Beyşehir Gölü’nün tarımsal faaliyetlerde de değerlendirilen dört tarafı tatlı sularla çevrili Çeçen Adası’nda hasat döneminin sonuna gelindi.
Adada hasat edildikten sonra kış döneminde küçük ve büyükbaş hayvanlar için yem olarak kullanılan saman balyalarının adadan karşı kıyıya taşınması, yıllardır “duba” ile yapılıyor.
Bu sene de toplanıp duba üzerine konulan saman balyaları, motorlu balıkçı tekneleriyle çekilip yüzdürülerek kıyıya yanaştırılan traktör römorklarına yüklendi.
Saman balyalarının göl üzerindeki meşakkatli yolculuğu, ilginç görüntüler oluşturdu.
Adada ikiz kardeşiyle ekim yapan Mehmet Erdoğan, AA muhabirine, Çeçen Adası’ndaki 130 dönümlük alandan bu yıl iyi ürün elde ettiklerini söyledi.
Erdoğan, “Adayı her yıl sahiplerinden kiralıyoruz. Bu yıl da hububat ekmiştik. Mahsul durumu iyi, karadakiler gibi değil bizde çünkü ada nem alıyor. Ayrıca etrafında göl olduğu için verim kaybı yaşamıyoruz, kuraklıktan etkilenmiyoruz.” ifadelerini kullandı.
“Gölde nakil esnasında havanın rüzgarlı olmamasına dikkat ediyoruz”
Erdoğan, hasat sonrası adada balya yaptıkları samanları dubayla karşı kıyılara taşıdıklarını belirterek, şunları kaydetti:
“Bu duba ile 8-10 ton yük taşıyabiliyoruz. Bu yıl hasat sonu 2 bine yakın balya çıktı. Birkaç seferde nakilleri gerçekleştiriyoruz. İki motorlu balıkçı teknesi ile çekerek yüzdürüyoruz. Gölde nakil esnasında havanın rüzgarlı olmamasına dikkat ediyoruz.
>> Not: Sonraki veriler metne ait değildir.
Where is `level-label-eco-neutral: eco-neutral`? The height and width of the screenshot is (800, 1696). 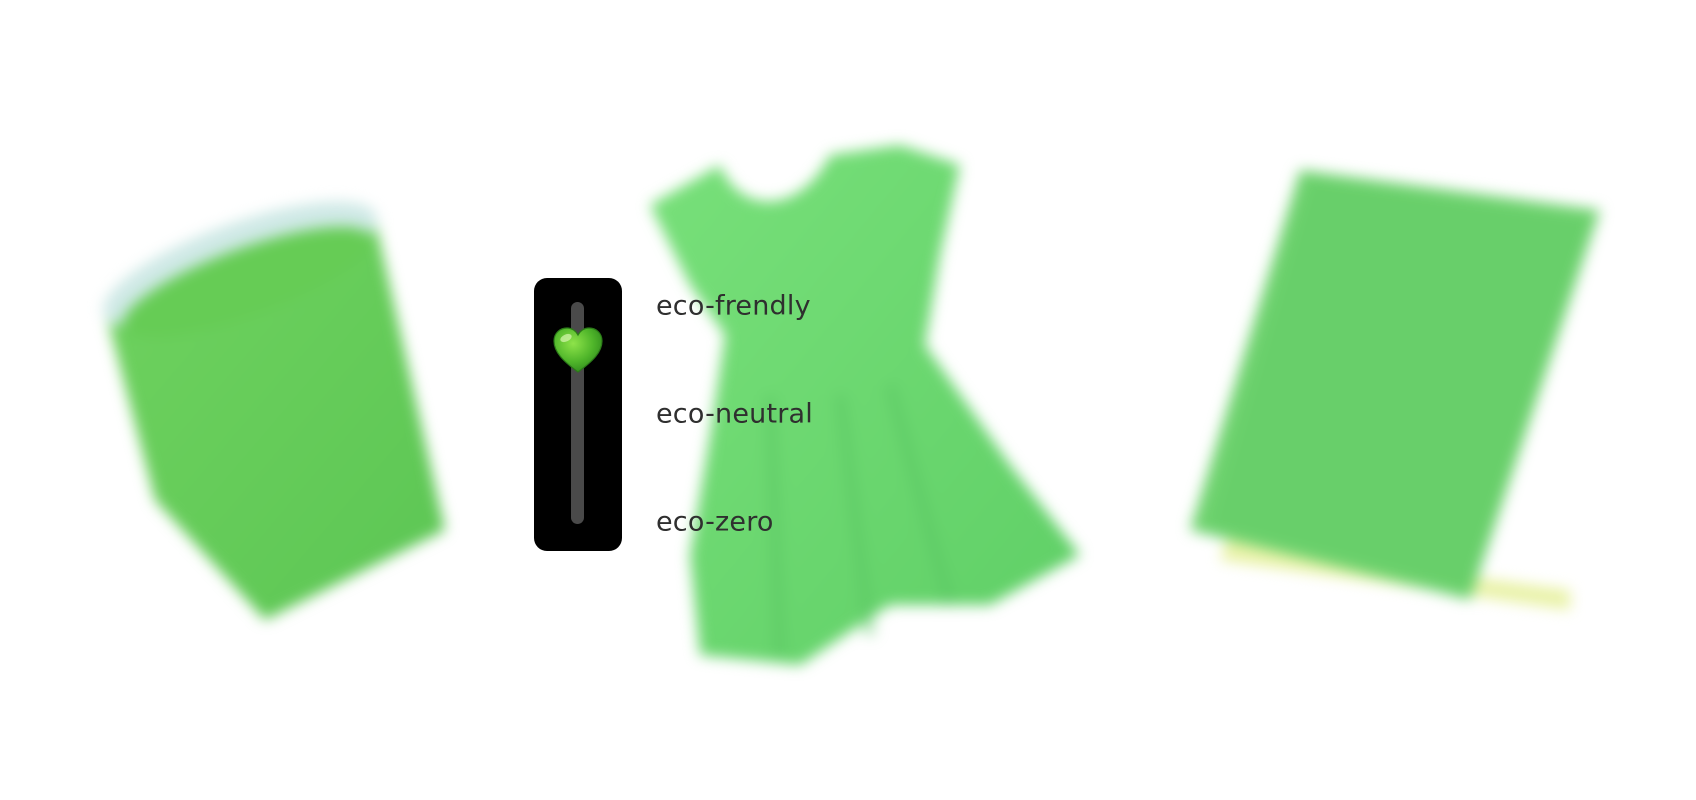 level-label-eco-neutral: eco-neutral is located at coordinates (734, 414).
Taşıdığımız samanları kışın hayvanlarımıza yedireceğiz. 80 kadar büyükbaşımız var. Küçükbaş hayvanlarımız da var. Bu işler meşakkatli, zor işler ama ekmek parası için yapmak zorundayız. Dubadaki samanları karşı kıyıdaki 3 kilometre mesafeli komşu köyümüz olan Gölkaşı Mahallesi’ne indirdikten sonra kendi yaşadığımız yerleşim olan Çiftlik Mahallesi’ne de götürüyor, buradan harman yerimize indiriyoruz.”
“Adadaki hayvanlarımızı da bu dubayla taşıyoruz”
Erdoğan’ın kardeşi Cemal Erdoğan da kardeşi ve aile fertleri ile imece usulü adayı ekip hasat ettiklerini söyledi.
Adayı yaklaşık 20 yıldır ektiklerini vurgulayan Erdoğan, sürekli gidiş geliş yapmanın çok zahmetli olduğunu, adaya ulaşımı ise sadece balıkçı kayıklarından yararlanarak yapabildiklerini aktardı.
Buradaki zirai faaliyetlerin sistemli bir şekilde yürütülmemesi halinde başarılı olunamayacağını dile getiren Erdoğan, şöyle devam etti:
“Bu dubayla biçerdöver, traktör ve römork gibi zirai aletlerimizi ve malzemeleri de taşıyoruz. Sadece hububat ürünü ve samanlar değil, adadaki hayvanlarımızı da bu dubayla taşıyoruz. Demirden ve özel yapım dubamızı yıllar önce yaptırmıştık. Kayıkları, önüne ya da yanına bağlıyoruz. Hava şartlarına göre bu dubayı nakillerde kullanıyoruz. Bu zorlu bir ekip işi. Adada yüklüyoruz, karaya getiriyoruz. Karada bir daha yüklüyor, eve götürüyor, indiriyoruz. Bizim çocukluğumuz buralarda geçtiği için karada yürür gibi gölün içinde de aynı sistemle bu işlerimizi yapıyoruz.”